Hacker News new | ask | show | jobs
by mortimerp9 936 days ago
Hi, I work on seamless. What this refers to is added toxicity mitigation. We try to detect the level of toxicity in the input and make sure that the output toxicity level is not higher. This protects the model from doing egregious errors in the translation.

There are more details in the paper if you want and the mitigation code is all open source if you want to check what it actually does.

5 comments

That's an awesome feature. I think one of the worst possible outcomes of machine translation is something that ends up being accidentally offensive, and this is a smart way to mitigate that.
> one of the worst possible outcomes of machine translation is something that ends up being accidentally offensive

The Hitchhiker's Guide To The Galaxy claims the opposite:

"Meanwhile, the poor Babel fish, by effectively removing all barriers to communication between different races and cultures, has caused more and bloodier wars than anything else in the history of creation."

Or maybe we'll finally come around to the idea that being offended by words doesn't make a lot of sense.
This will happen at the same time we stop being uplifted by words, or moved by them, or brought to tears by them, or fall in love over them.
I'm sure you can understand why translating "I love you" to "I love you, bitch" is probably undesierable.
How do you account for colloquial (non-English) language which could be naively misconstrued as toxic?

e.g. "geil" (either cool or horny depending on usage) in German

It's not fundamentally different than e.g. "wicked" in English, but the biggest bias that potentially all these ML models exhibit is predisposition towards Anglophoneism

Our goal is to have a good recall, sometimes to the detriment of precision, so for words with multiple meanings, it might consider them toxic when in the actual context they are used in, they are not.

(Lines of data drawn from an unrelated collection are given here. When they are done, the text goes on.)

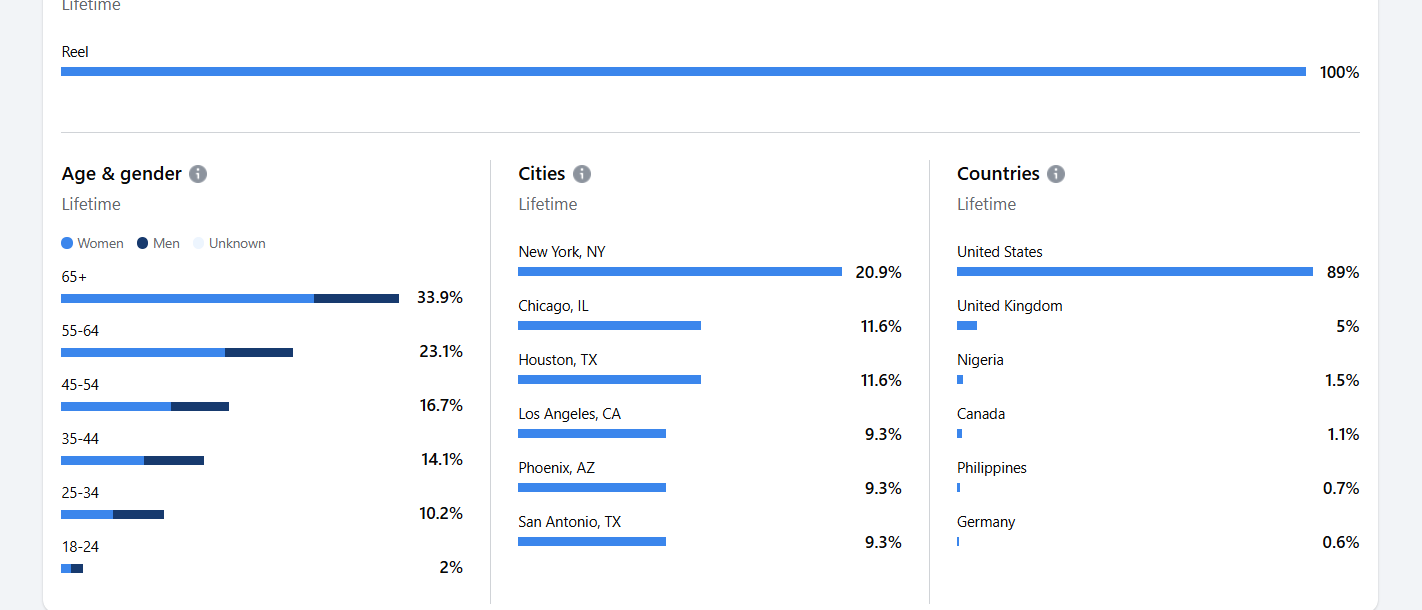Select the Nigeria country label
This screenshot has width=1422, height=610.
click(980, 360)
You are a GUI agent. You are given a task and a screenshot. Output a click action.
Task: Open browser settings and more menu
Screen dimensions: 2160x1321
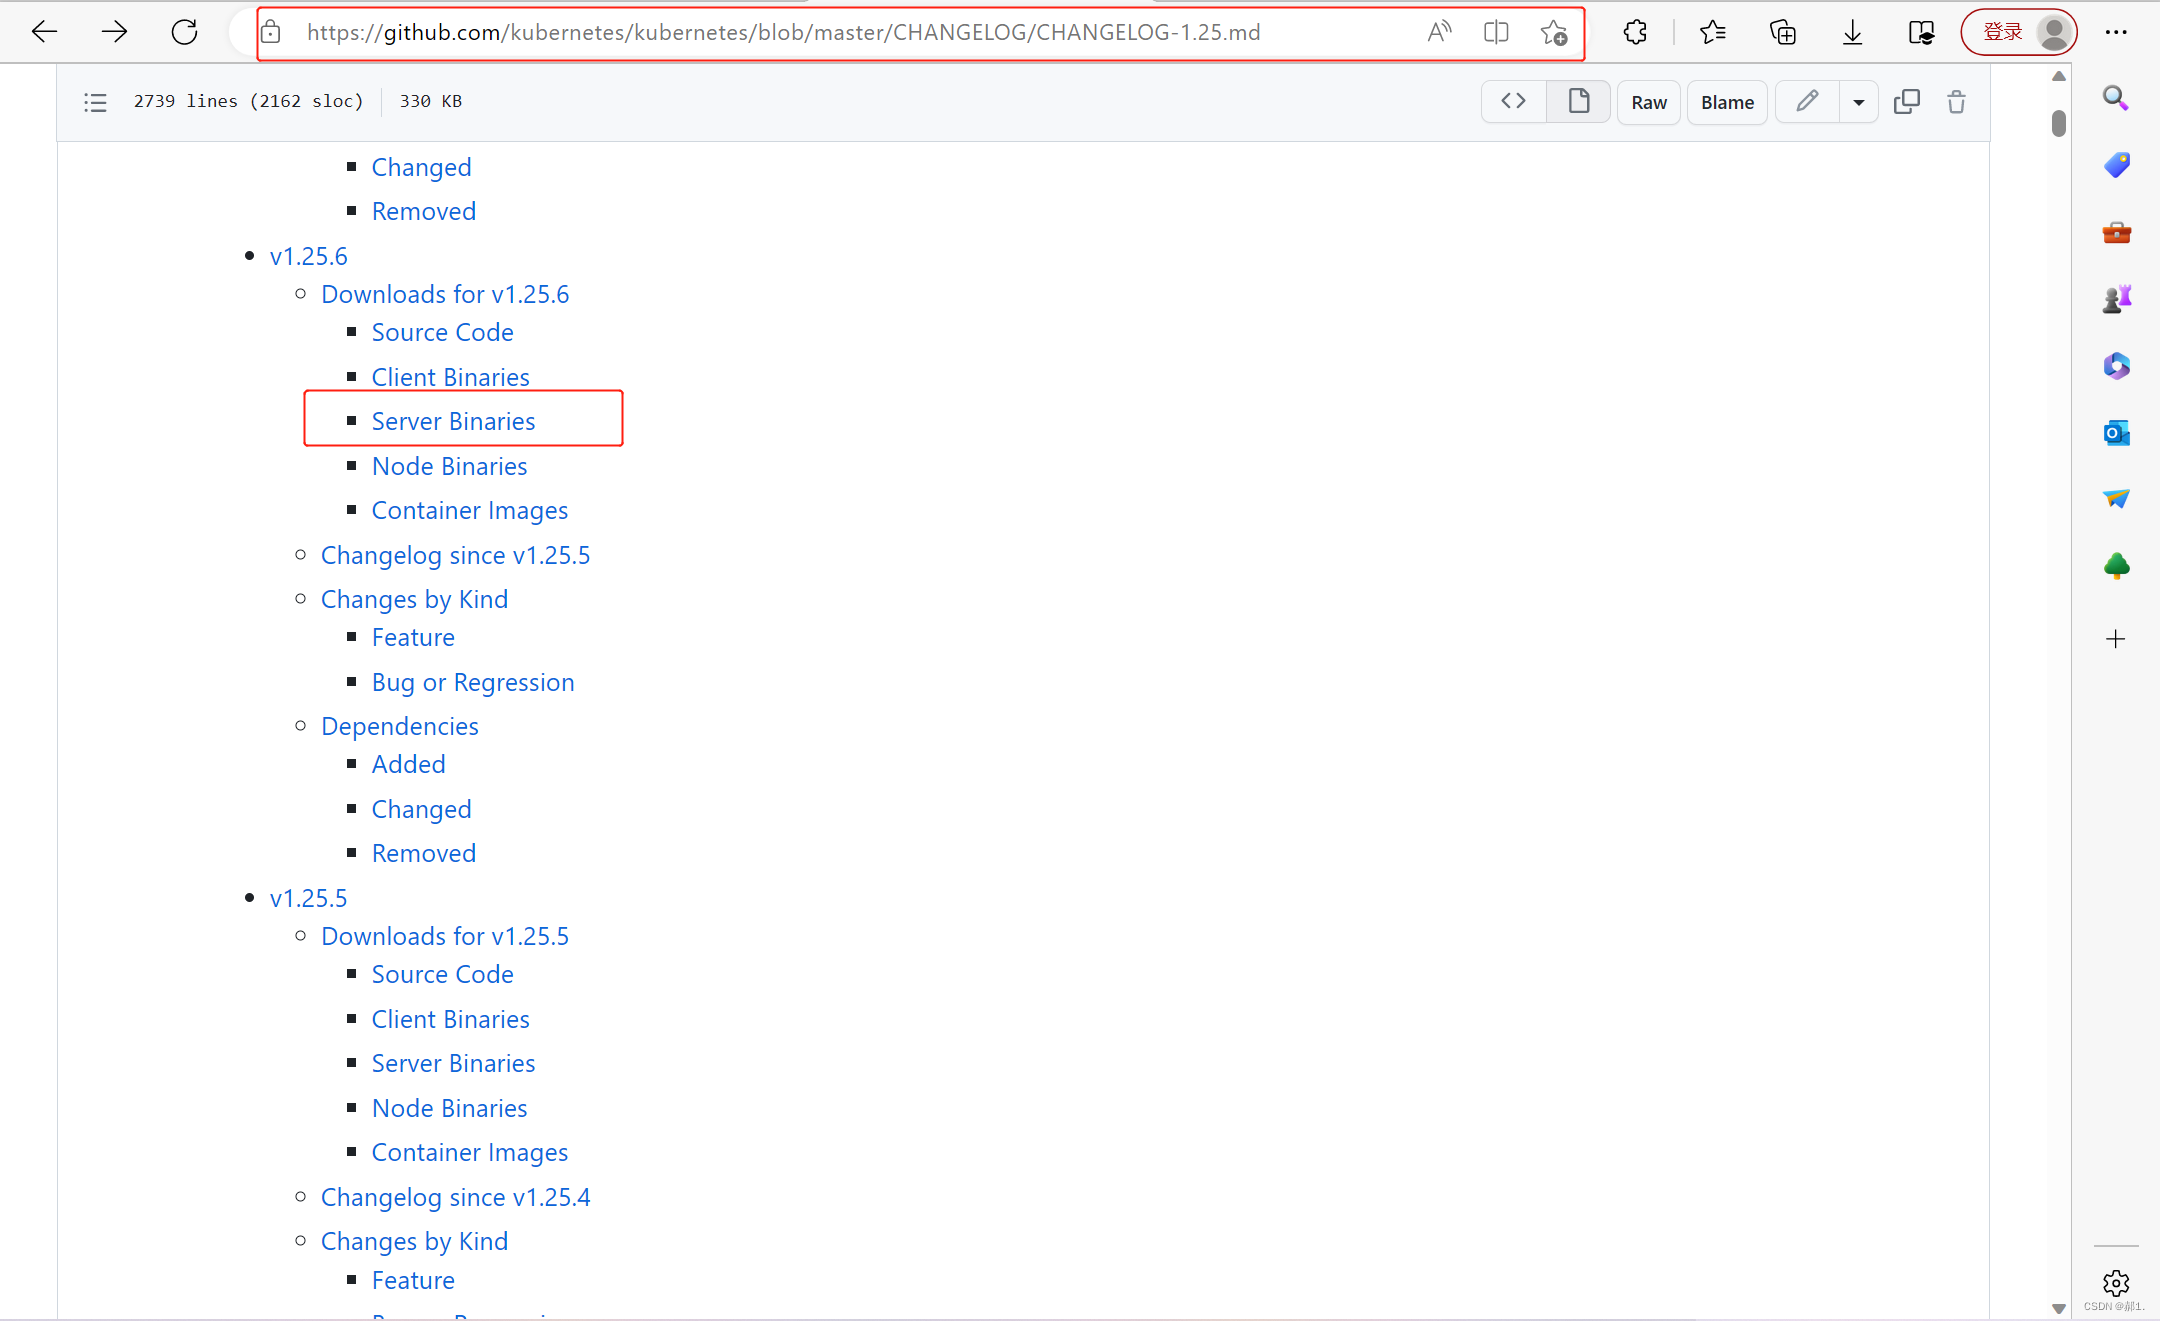click(2116, 32)
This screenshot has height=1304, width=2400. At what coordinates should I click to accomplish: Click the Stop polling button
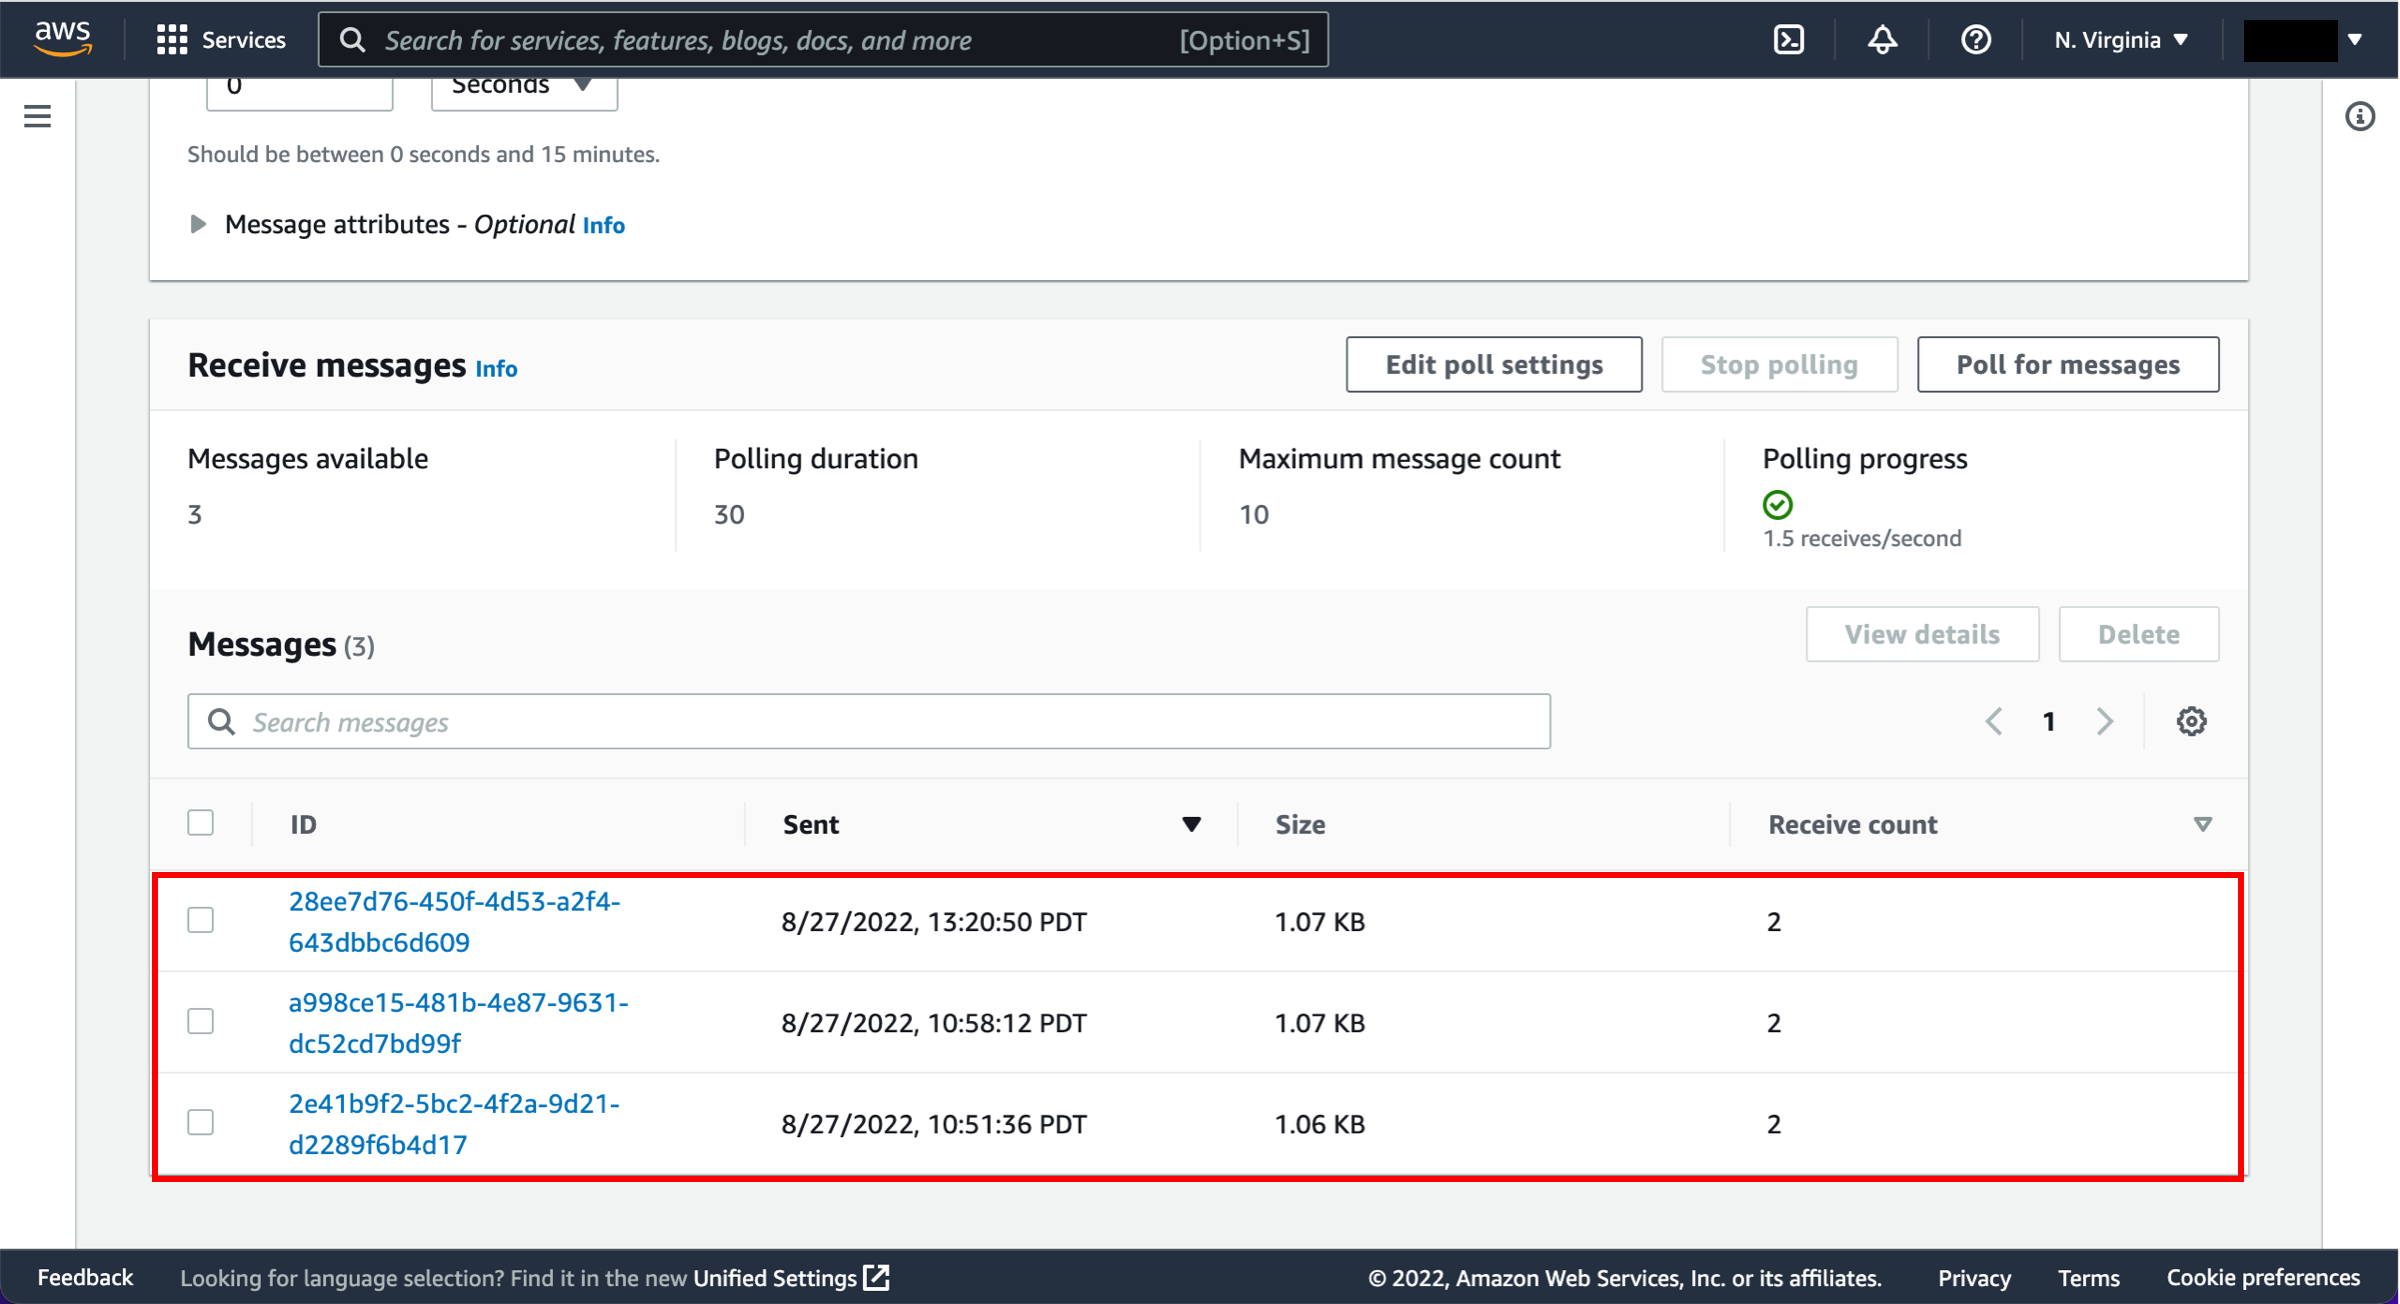tap(1779, 365)
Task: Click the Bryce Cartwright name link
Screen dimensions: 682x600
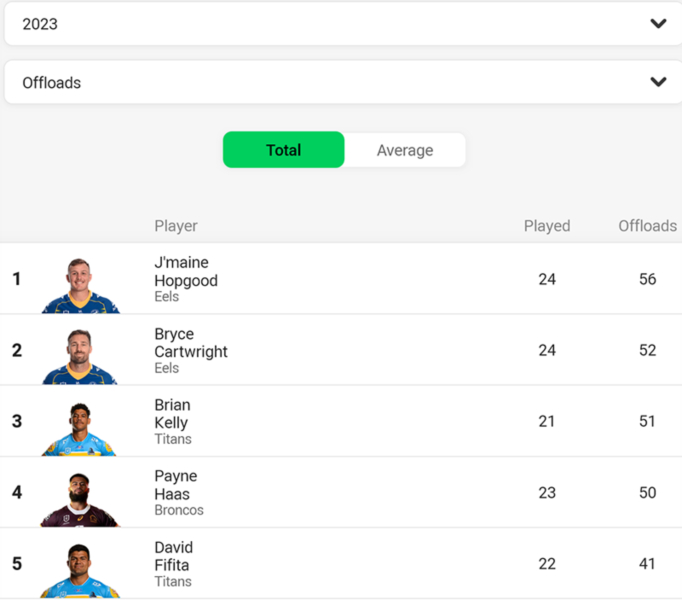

The toxicity mitigation algorithm will search for alternative translations that have the correct meaning but not the potentially toxic word so that there is no added toxicity in the output. This means that sometimes the model might prefer a less coloquial phrasing than what a human would.

You can find details on how the multi-language creation of the toxicity lists was done in section 7.3 of the NLLB paper: https://arxiv.org/pdf/2207.04672.pdf. TLDR: it's not just a translation of a base English list, even if we started from that, each language has a curated list that was built by professional translators.

That's significantly less myopic than I pessimistically assumed. Thanks!
Is there an ability to turn it off? If you're translating an R rated movie with criminals who swear a lot, is it possible to get non-toxic filtered output to make sure it's being translated properly?
it only kicks-in if the output is more "toxic" than the input. If the input has a lot of swear words and the output has the same amount, then it will be left alone.
What about the inverse?

Can it make sure that the output toxicity level is not lower than the input?

If not (which I strongly suspect is the case), then that is unacceptable. We cannot fight toxic narratives with ignorance.

> What this refers to is added toxicity mitigation.

Oh, well that clears it up! </snark>

I don't see any definition of 'toxicity' on the landing page - it seems to be one of those 'I know it when I (hear) it' kind of words... unless there's some widely-accepted definition in this area of study?

Sorry if I wasn't clear, internally we've been talking about it a lot, but I forgot that it doesn't have such a solid definition outside of our work. Thankfully, we try to define it in section 7.3 of the NLLB paper: https://arxiv.org/pdf/2207.04672.pdf

The tldr is that if you say: "Thank you for this job offer." you wouldn't want it to be (mis)translated as "Go F*k yourself.". But if you do say "Go F yourself", you still want it to be translated as that.